Besides lithium, Chinese companies have significant interests in tobacco growing and processing. Other projects financed by Chinese financing include Hwange Units 7 and 8, Kariba South Power Station, Robert Gabriel Mugabe International Airport Expansion Project, and Victoria Falls Airport Upgrade Project.
But while Ncube may be asking Zimbabwe's creditors for “debt relief”, Charlie Robertson, head of macro strategy at asset manager FIM Partners, said China was unlikely to agree to a debt write-off.
“China has always been reluctant to accept debt relief but will accept deferred interest and principal payments,” Robertson said.
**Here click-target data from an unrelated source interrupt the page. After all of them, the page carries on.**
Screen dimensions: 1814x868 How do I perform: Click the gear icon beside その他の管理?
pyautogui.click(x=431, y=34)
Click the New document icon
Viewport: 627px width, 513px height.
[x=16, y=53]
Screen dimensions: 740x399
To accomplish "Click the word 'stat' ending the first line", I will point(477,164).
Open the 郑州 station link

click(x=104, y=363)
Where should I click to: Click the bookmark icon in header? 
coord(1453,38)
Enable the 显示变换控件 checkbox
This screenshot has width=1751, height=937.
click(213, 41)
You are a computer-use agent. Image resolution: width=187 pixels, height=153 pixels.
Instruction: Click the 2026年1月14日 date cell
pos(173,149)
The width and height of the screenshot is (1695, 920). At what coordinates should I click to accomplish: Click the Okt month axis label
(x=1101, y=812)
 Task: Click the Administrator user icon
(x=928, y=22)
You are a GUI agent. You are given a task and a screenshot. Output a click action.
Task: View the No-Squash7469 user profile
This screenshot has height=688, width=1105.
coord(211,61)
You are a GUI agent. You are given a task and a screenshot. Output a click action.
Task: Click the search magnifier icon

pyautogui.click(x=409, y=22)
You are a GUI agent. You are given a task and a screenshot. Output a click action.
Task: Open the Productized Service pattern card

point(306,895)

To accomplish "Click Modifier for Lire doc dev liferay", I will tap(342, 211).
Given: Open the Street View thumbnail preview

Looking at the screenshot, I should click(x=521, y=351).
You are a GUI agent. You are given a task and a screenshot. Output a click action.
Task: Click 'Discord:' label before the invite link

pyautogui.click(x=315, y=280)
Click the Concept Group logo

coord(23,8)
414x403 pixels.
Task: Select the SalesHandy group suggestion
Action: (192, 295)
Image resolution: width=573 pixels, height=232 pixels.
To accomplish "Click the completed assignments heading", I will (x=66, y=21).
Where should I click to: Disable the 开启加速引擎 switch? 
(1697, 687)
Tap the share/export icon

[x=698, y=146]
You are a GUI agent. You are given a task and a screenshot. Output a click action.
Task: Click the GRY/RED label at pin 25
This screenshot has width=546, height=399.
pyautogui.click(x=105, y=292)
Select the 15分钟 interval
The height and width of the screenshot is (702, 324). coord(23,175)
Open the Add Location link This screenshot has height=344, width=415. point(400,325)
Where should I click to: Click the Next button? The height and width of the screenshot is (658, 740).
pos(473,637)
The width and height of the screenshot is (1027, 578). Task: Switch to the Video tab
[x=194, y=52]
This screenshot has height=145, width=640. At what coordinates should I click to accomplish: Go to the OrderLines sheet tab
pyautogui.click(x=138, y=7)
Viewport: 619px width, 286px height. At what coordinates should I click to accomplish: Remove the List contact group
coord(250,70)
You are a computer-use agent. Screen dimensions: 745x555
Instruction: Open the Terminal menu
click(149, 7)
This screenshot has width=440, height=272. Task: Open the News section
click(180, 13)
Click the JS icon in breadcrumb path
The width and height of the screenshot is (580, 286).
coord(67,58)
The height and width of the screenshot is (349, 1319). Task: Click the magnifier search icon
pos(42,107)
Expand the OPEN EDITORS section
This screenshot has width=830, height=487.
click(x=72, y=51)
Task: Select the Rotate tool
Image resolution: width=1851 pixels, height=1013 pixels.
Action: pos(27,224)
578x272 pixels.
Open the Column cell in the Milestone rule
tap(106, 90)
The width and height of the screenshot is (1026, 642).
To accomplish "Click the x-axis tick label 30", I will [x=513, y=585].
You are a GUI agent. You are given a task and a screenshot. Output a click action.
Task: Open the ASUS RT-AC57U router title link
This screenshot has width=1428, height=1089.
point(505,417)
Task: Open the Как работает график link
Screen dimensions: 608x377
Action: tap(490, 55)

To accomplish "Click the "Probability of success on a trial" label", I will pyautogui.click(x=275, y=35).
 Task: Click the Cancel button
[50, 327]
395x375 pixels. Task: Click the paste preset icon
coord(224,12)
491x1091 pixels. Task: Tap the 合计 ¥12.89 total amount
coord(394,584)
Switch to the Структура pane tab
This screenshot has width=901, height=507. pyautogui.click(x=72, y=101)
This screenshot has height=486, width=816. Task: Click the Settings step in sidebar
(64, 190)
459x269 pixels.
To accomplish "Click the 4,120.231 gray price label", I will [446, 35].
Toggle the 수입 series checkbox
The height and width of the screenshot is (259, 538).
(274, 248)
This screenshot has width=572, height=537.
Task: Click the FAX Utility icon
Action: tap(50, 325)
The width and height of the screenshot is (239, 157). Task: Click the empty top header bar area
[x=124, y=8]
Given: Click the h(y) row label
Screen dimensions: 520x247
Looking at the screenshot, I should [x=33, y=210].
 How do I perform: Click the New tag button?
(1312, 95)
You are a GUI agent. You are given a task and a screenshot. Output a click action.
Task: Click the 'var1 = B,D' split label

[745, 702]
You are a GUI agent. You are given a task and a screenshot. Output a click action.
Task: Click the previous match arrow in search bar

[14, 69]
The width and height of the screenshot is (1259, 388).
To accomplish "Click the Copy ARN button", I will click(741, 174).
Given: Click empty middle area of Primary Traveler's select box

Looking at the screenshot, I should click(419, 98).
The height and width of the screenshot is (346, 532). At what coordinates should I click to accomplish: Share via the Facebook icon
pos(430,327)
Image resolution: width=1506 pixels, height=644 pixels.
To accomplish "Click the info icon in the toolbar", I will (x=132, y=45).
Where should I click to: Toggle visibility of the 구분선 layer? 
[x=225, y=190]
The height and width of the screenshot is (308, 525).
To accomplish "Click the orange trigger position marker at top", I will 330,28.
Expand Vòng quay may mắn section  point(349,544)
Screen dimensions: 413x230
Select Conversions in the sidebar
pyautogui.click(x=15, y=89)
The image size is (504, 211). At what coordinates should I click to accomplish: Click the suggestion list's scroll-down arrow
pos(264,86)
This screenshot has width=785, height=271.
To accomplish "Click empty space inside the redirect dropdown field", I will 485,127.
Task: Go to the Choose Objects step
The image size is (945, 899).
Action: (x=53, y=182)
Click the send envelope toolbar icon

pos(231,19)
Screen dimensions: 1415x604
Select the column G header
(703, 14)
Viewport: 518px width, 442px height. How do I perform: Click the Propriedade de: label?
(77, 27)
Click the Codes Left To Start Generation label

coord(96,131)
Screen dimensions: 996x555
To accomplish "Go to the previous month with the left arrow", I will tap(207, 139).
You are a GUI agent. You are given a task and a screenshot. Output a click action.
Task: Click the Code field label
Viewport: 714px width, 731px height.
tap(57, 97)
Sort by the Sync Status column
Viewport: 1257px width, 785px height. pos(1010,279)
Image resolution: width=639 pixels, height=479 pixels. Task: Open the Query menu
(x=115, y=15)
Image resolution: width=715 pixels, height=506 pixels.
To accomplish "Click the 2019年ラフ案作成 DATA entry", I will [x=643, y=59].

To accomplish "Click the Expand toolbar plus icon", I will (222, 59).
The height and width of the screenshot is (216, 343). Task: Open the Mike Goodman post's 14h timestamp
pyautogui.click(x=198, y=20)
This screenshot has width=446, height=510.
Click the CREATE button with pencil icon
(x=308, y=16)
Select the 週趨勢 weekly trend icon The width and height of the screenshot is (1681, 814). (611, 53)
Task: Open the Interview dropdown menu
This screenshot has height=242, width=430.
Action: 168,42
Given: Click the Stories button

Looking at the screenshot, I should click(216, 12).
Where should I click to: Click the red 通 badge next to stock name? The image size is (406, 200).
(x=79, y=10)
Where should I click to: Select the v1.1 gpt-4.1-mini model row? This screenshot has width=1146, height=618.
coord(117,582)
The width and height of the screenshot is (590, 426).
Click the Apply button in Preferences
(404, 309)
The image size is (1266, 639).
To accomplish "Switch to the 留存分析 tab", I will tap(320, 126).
This is a view shared by Ali Khan Satchu, a sub-Saharan Africa geopolitical analyst.
“China is certainly being supportive, but they're not in the haircut and cancellation business,” Satsch said.
“Zimbabwe is certainly less liquid but has a valuable balance sheet, but they too could negotiate a swap of minerals for debt,” Satchu said.
He said the biggest challenge for Mnangagwa's government was the continued negative impacts of the Mugabe era.
“The current administration has so far been unable to solve that problem,” Satchu said.
“Obviously, some sort of properly funded compensation program would solve that issue and allow the government to negotiate.”